Figure 3 shows changing patterns of publishing posts related to general or mental health topics. The figure represents the patterns from 6 random users with depression and non-depression. The y-axis of the chart shows the possibilities of being another topic denoted with 0 and mental health related text denoted with 1, and the x-axis is the number of posts. These patterns are generated from users who were correctly labelled by our proposed model. On the left hand side, it can be seen that users with non-depression tended to have fluctuating changes over time. Considering users with depression, the changing patterns were more stable. This highlights that the model could use the patterns to distinguish between the two groups of users.
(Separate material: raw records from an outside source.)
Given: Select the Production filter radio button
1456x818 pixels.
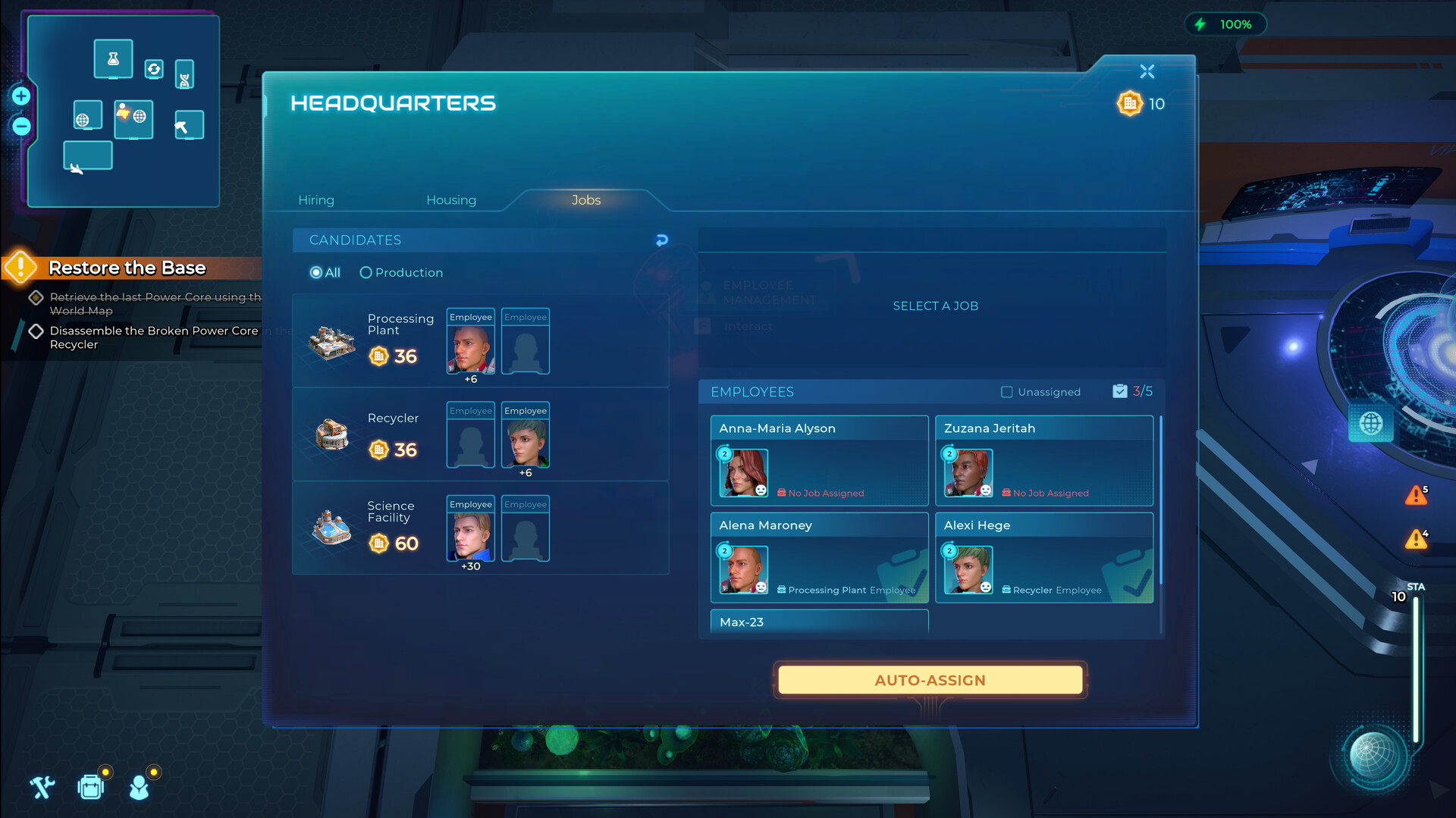Looking at the screenshot, I should (x=366, y=272).
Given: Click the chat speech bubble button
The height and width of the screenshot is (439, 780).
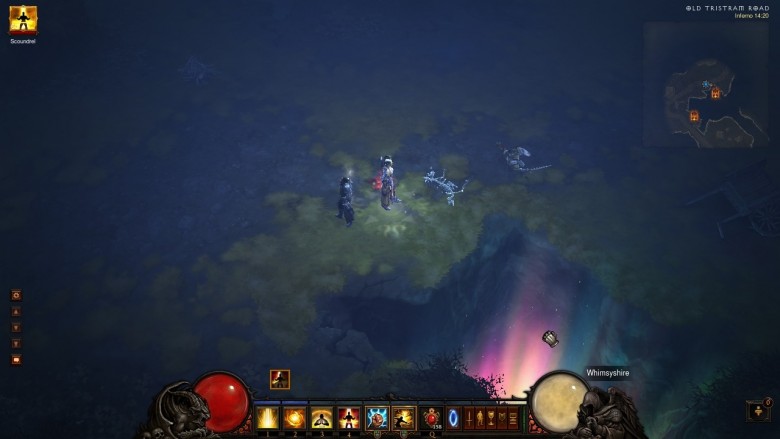Looking at the screenshot, I should (x=16, y=359).
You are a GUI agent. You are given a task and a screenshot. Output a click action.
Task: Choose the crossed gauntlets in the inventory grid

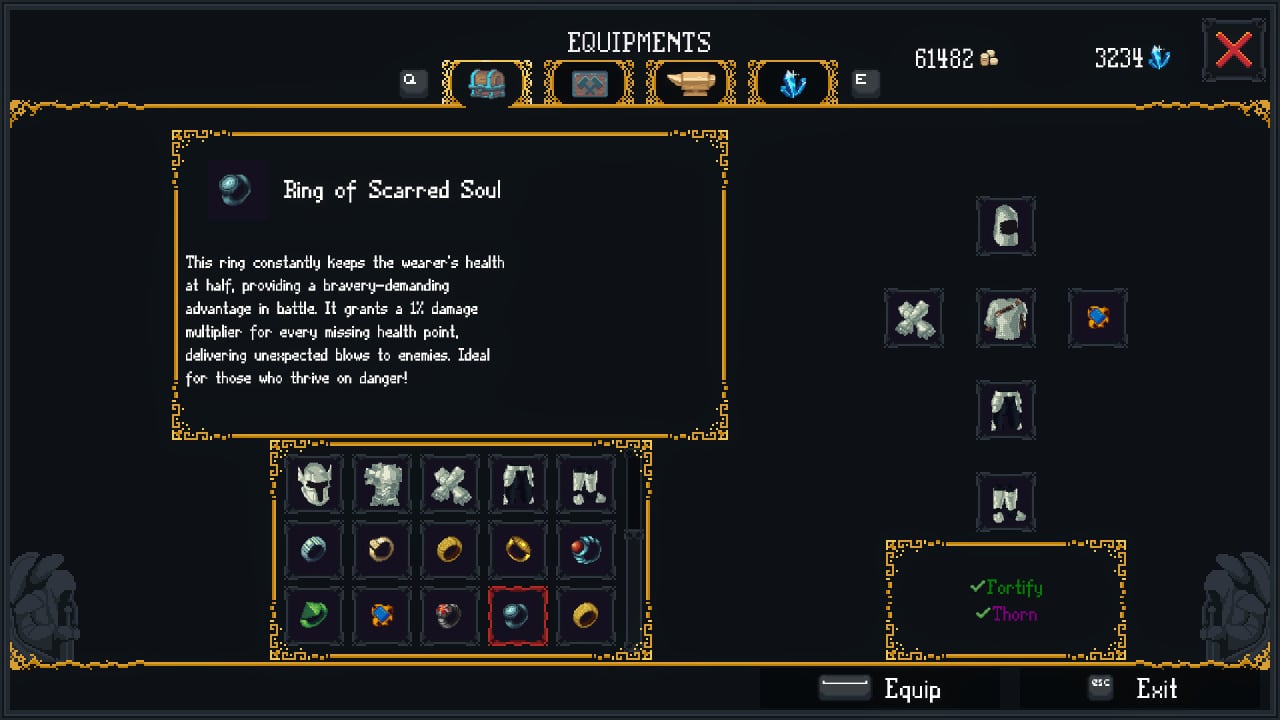(449, 484)
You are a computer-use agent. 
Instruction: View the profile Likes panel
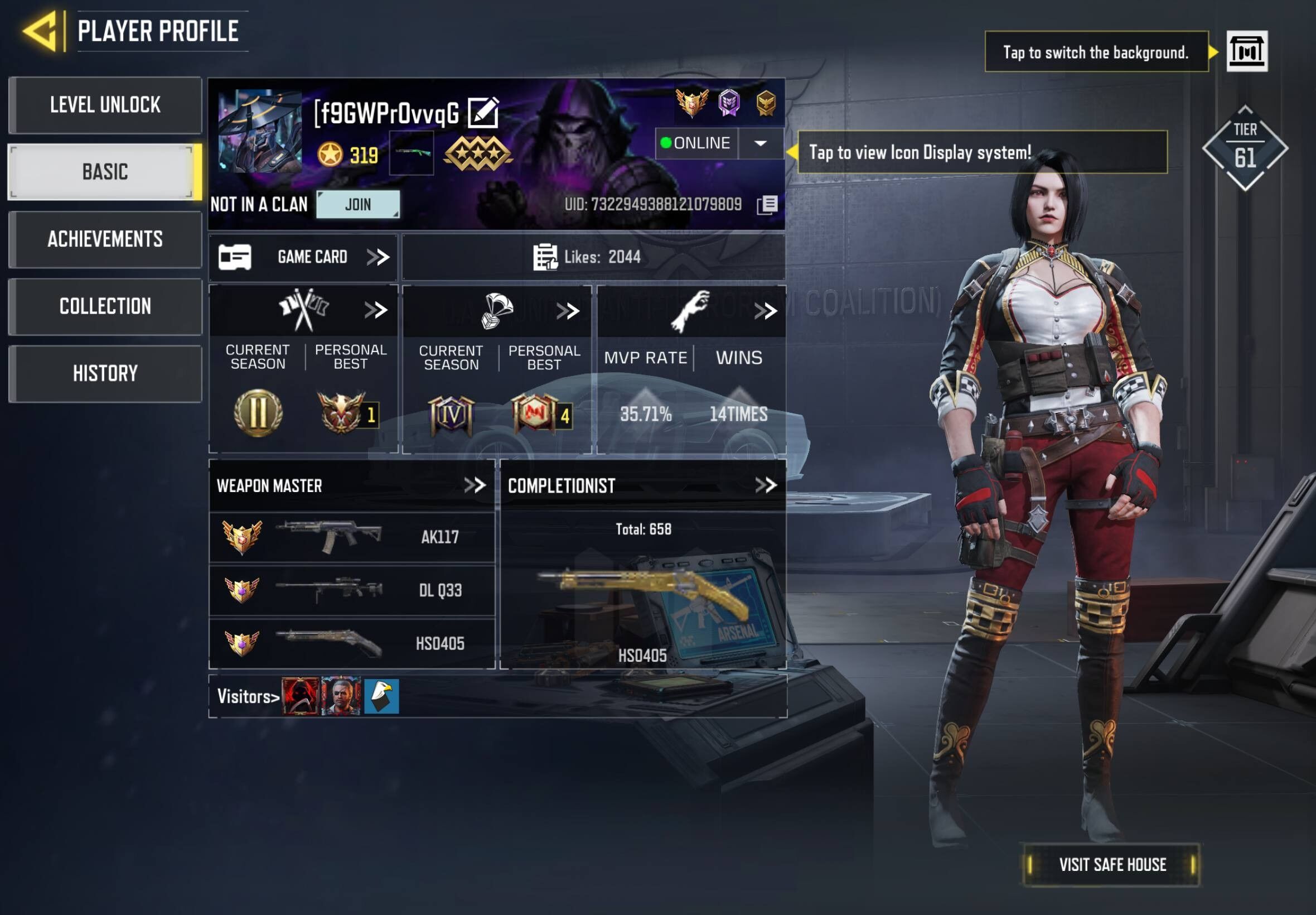[x=593, y=257]
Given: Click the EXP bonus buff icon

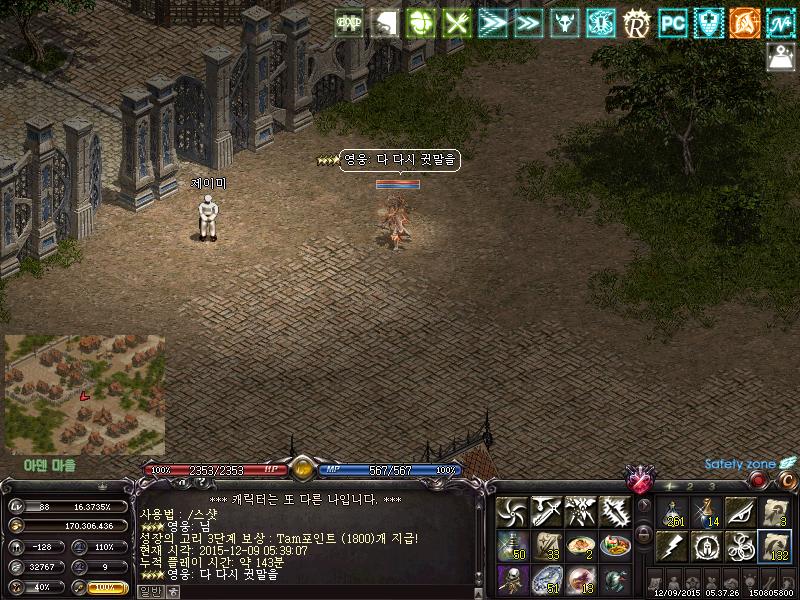Looking at the screenshot, I should [349, 22].
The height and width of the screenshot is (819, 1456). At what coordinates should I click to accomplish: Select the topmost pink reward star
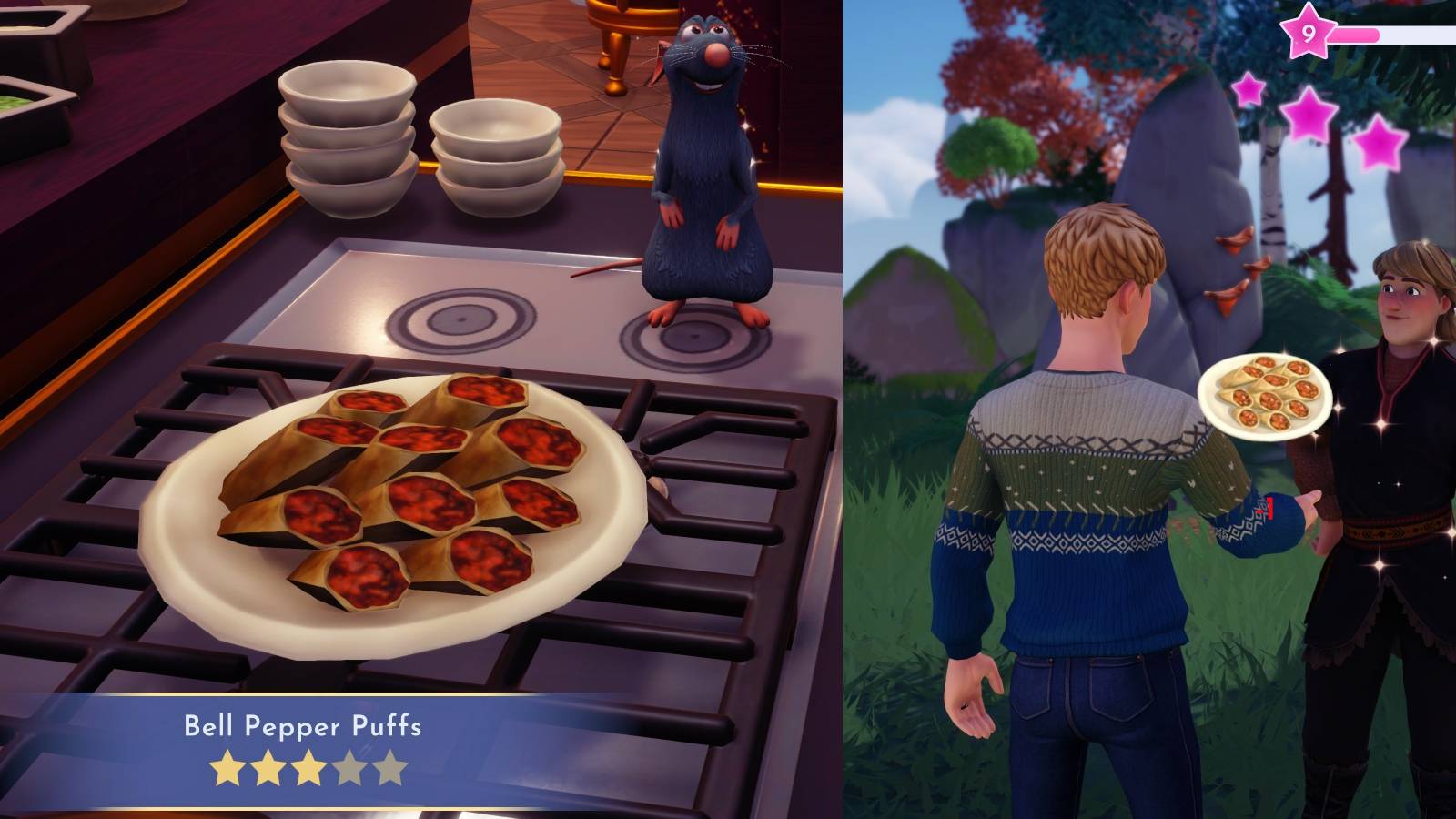1248,89
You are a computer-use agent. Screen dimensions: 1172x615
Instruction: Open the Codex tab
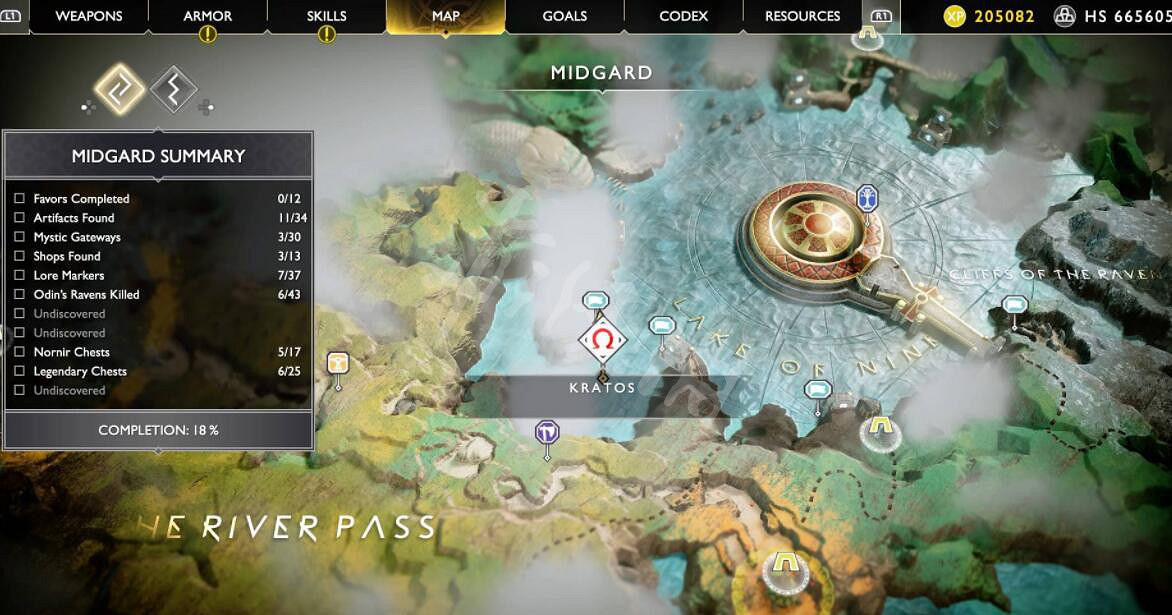(683, 16)
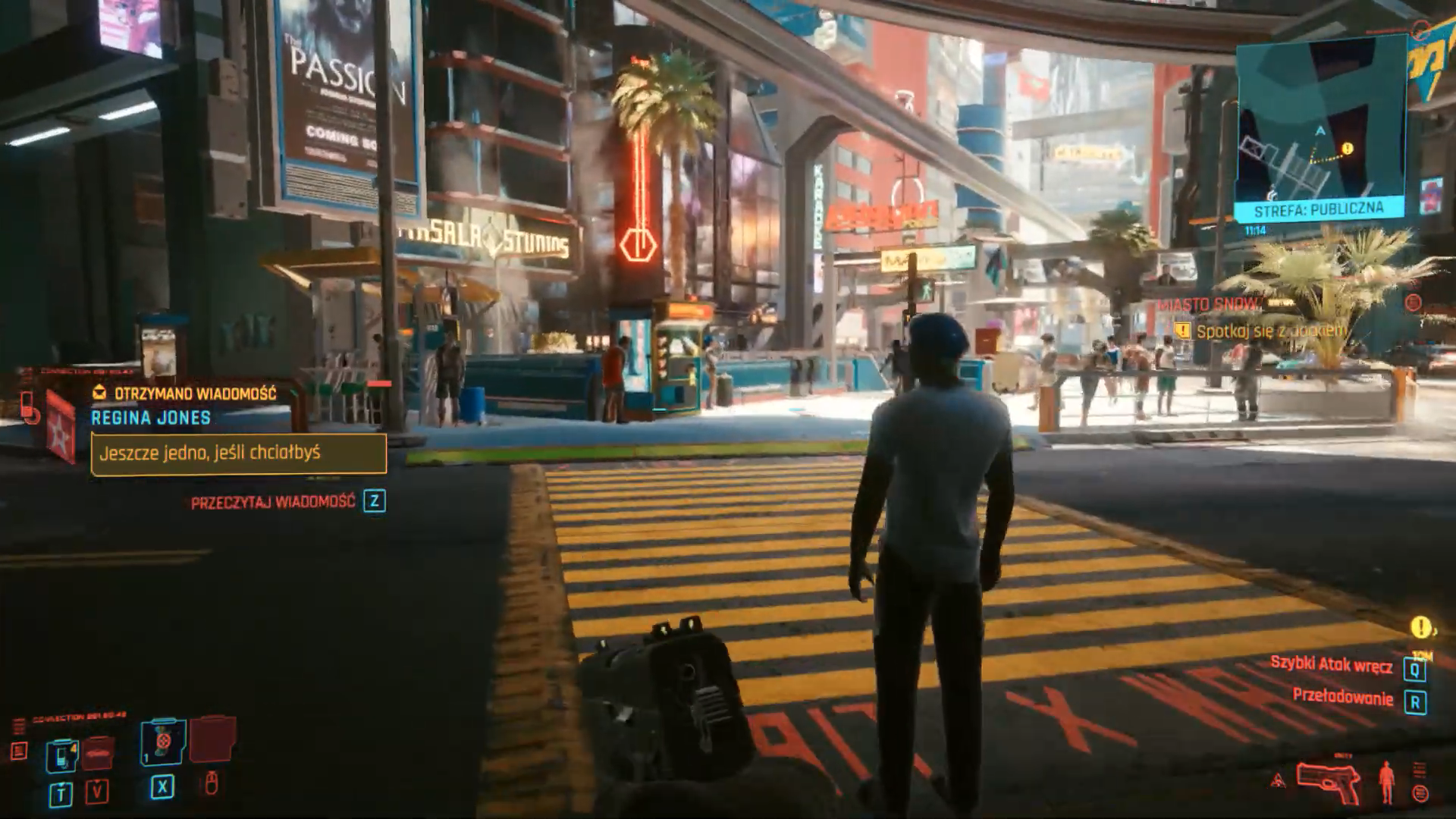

We further investigated whether post content of the users can be correctly labelled with mental health or general topics. We found that our model could not correctly label the posts. It is possible that our dataset was not sufficiently large to train both user level and post level classifiers. Another reason is that the model used long sequences of posts. We used 500 posts per a user to train our proposed model. In comparison, the original model from Angelidis study16, used around 8 to 14 segments (equivalent to posts in our study) per single document, which is much shorter than our sequences. In Angelidis dataset, they used more data (~300k documents) to train their model, while our dataset had 509 users. They also used more labels e.g., document-level sentiment classes ranged from 1 to 10, while we used only non-depression and depression labels.
Two baseline models, one for a topic model and another one for a language model, were developed to compare with our proposed model. Latent Dirichlet allocation (LDA)26 was developed to derive 200 topics which were extracted from text received from mental health and general online forums. The LDA model was then used to summarise the use of 200 topics per a user. The topics summarisation from every user was used to train the topic model which could classify users with depression11. The language model was developed based on the users’ use of language. Linguistic Inquiry and Word Count (LIWC) was employed to extract psychological meanings and linguistic styles from user’s posts. For any given text 93 features are extracted e.g., positive emotion, negative emotion, health/illness, past focus, and the use of 1st person singular. These features have been extracted for each patient and then used as to train the language model using logistic regression with 5-fold cross validation. The performance of the baseline models is reported in Table 1. Our proposed model outperformed the baseline models in every dimension.
In order to investigate if our model assigns proper weight to important posts, attention weights were extracted from our proposed model. We randomly selected 2 users who were not depressed and correctly predicted without depression and 2 users who were depressed and correctly detected with depression. We picked up the most important posts and the least important posts from these users based on our model. Table 2 shows our model correctly weighted posts associated with mental health problems, e.g., users posted about feeling bored, not being interested by someone, feeling fear of something, and sleeping problem.
Table 2.
Non-depressed users | Depressed users | ||
---|---|---|---|
Weights | Posts | Weights | Posts |
User 1 | User 3 | ||
Highest | Highest | ||
0.002324 | Making the trek, washing clothes (dryer was broken), finishing my work due next day. Fun weekend (Making the trek back to Monmo, doing laundry | 0.003319 0.003319 |
They would not miss you. What do you do on facebook when you feel bored. |
0.002317 | It will be fun to watch the cityname vs cityname during visiting relatives in cityname over the break. | ||
Lowest | Lowest | ||
0.001689 | Turn on your phone silent mode and go to bed | 0.002372 | People think the super bolw is a holiday. |
0.00168987 | I discovered good jazz apples. | 0.002956 | blah school time tomorrow |
User 2 | User 4 | ||
Highest | Highest | ||
0.002199 | Getting used to this operation during the day. | 0.002108 | I cannot sleep. |
0.002180 | A cafe is opening next to my flat. | 0.002108 | I am afraid something large on my bottom. |
Lowest | Lowest | ||
0.001408 | A music band I’m going who else wants it. | 0.000778 | So fun |
0.001413 | An OS A and an OS B. The OS B is bad at games. | 0.000781 | In the car on the way back to cityname, feel bored. Please text me. |
We further performed error analysis to observe mislabelling from our proposed model. The results from the best model in the fold 3 was explored. 26 users were mislabelled. A user (3.9%) was not detected correctly, because user’s posts was not published in English. 7 out of those users (26.9%) had labels with non-depression but were detected with depression. Their posts contained messages relevant to could not sleep, being sick, being sad, being tired, and being unhappy. The rest of them (69.2%) were unexplained.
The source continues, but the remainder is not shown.